Perspective. Being able to see the circumstances we find ourselves in for what they really are. Taking steps backwards to get a bigger picture, or finding a new angle that provides a different viewpoint. When we are in the middle of some event, our feelings are the king of our actions. When I was a chef there was a phrase “in the weeds” that meant, overall, that you were working at full capacity and beyond, as the tickets piled up and the stovetops filled with sizzling hot pans. It meant that you were in the middle of total chaos that may or may not be under a little bit of control. In those times chefs can feel an adrenaline rush and clarity of mind, much like rock climbers or fly fisherman. There is a focus that we can get in intensely focused activities that push us beyond the self. The self becomes the vehicle being driven by something more primal, more unconscious. Sometimes in those moments we lose ourselves and become extremely happy. We become one with the world, and our problems don’t own us. We own our problems.
In a way, we are all “in the weeds” all the time. We just don’t recognize it as such. As soon as we are born we are in the weeds. Immediately we are gasping for air, craving comfort, food, and warmth. It’s pretty amazing that we survive and go on living after such a dramatic entrance into life.
We all made it to this point. We’ve become immune to the grand immensity of life after years of familiarity, but it is still an amazing thing, to breathe. When I feel that sense of wonder, my heart is filled with gratitude. Gratitude helps remind me that I am going to die at some point, and the cosmic mystery unfolding all around me day by day is unimaginably beautiful. Somehow, our minds ignore the beauty for hours, days, weeks, years at a time, but at some point, whenever it is that our eyes become clear, we see it. It is when we become conscious again that beauty arises again from the ashes of our delusions.
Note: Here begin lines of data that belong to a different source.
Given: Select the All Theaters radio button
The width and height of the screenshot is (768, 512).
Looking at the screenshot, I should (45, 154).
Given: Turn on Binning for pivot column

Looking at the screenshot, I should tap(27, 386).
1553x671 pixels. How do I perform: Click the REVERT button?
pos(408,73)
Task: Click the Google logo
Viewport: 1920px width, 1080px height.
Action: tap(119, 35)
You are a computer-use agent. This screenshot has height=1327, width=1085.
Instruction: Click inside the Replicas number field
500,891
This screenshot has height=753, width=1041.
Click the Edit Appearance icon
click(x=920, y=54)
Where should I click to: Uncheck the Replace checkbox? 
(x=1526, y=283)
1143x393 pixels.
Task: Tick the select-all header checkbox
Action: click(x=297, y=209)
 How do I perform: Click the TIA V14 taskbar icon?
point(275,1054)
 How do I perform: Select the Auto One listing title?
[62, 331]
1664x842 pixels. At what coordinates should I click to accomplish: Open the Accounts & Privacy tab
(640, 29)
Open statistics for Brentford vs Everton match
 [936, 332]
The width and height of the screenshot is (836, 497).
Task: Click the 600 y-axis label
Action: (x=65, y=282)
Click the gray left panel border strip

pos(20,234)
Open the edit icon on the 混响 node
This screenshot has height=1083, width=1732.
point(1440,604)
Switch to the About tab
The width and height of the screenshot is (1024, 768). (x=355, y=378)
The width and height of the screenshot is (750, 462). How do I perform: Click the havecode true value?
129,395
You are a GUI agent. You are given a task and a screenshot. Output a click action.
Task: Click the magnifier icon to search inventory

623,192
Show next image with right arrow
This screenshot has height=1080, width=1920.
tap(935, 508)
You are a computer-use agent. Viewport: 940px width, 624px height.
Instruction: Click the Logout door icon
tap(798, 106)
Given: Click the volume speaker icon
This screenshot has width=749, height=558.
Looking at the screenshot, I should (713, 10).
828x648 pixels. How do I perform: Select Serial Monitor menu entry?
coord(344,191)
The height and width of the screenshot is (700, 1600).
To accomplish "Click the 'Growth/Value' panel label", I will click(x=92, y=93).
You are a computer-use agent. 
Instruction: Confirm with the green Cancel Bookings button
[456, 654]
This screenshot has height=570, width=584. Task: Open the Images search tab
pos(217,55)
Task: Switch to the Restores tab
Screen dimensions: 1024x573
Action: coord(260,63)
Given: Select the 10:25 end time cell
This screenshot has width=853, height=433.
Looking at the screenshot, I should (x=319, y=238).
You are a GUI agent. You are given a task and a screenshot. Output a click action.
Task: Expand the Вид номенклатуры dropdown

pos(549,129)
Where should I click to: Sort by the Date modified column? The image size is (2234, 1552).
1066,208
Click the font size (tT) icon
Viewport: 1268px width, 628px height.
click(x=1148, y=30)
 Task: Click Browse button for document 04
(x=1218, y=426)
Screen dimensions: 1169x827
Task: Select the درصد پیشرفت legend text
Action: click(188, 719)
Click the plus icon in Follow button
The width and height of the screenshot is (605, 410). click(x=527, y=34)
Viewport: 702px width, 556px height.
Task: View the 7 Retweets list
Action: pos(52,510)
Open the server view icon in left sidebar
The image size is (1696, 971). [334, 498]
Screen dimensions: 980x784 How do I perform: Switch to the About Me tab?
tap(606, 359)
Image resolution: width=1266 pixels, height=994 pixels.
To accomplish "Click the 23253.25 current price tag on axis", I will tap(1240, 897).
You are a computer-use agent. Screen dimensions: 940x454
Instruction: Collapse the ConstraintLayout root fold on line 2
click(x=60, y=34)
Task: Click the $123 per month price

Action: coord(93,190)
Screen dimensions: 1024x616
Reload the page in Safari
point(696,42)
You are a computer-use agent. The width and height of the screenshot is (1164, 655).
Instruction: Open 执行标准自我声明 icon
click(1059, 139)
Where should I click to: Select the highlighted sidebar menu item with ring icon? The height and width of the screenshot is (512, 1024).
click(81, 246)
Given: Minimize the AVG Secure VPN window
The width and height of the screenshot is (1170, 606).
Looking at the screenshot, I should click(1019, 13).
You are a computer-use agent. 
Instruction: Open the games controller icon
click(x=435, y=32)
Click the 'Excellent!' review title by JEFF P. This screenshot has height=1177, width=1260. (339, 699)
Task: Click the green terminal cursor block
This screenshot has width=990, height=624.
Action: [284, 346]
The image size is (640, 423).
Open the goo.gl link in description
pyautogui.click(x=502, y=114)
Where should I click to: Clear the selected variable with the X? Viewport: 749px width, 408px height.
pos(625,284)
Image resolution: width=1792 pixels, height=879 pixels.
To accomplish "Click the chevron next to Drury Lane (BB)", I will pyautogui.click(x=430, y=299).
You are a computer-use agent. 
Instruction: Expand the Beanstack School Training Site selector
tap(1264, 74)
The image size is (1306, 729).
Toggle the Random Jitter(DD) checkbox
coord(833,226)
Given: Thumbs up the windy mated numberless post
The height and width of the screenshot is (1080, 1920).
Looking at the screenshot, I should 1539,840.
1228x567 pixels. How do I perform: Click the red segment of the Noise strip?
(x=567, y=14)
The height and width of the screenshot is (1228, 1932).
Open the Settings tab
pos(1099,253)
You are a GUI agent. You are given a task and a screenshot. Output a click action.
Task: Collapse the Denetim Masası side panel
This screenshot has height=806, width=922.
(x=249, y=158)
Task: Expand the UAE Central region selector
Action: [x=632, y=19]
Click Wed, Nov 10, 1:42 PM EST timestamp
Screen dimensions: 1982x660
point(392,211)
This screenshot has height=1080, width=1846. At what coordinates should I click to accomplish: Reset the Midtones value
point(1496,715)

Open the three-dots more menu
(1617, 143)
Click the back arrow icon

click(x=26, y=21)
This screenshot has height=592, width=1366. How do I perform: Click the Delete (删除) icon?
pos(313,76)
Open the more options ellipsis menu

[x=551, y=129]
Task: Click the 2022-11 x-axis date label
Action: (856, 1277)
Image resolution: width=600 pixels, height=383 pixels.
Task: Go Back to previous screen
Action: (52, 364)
As I watched a violent movie last night I told my girlfriend, in jest, that I had decided not to die. This morning I found one of my newly born piglets cold and dead in the mud. Hundreds of thousands of animals will die today, and hundreds more will be born. The only thing that we can truly own is our bodies and each breath that we take. One day I will breathe my last breath and I will let go of my body. As much as I want to retain the ownership of my life for as long as possible, my death will be just another event that transpires in the universe and life will again form from my ashes.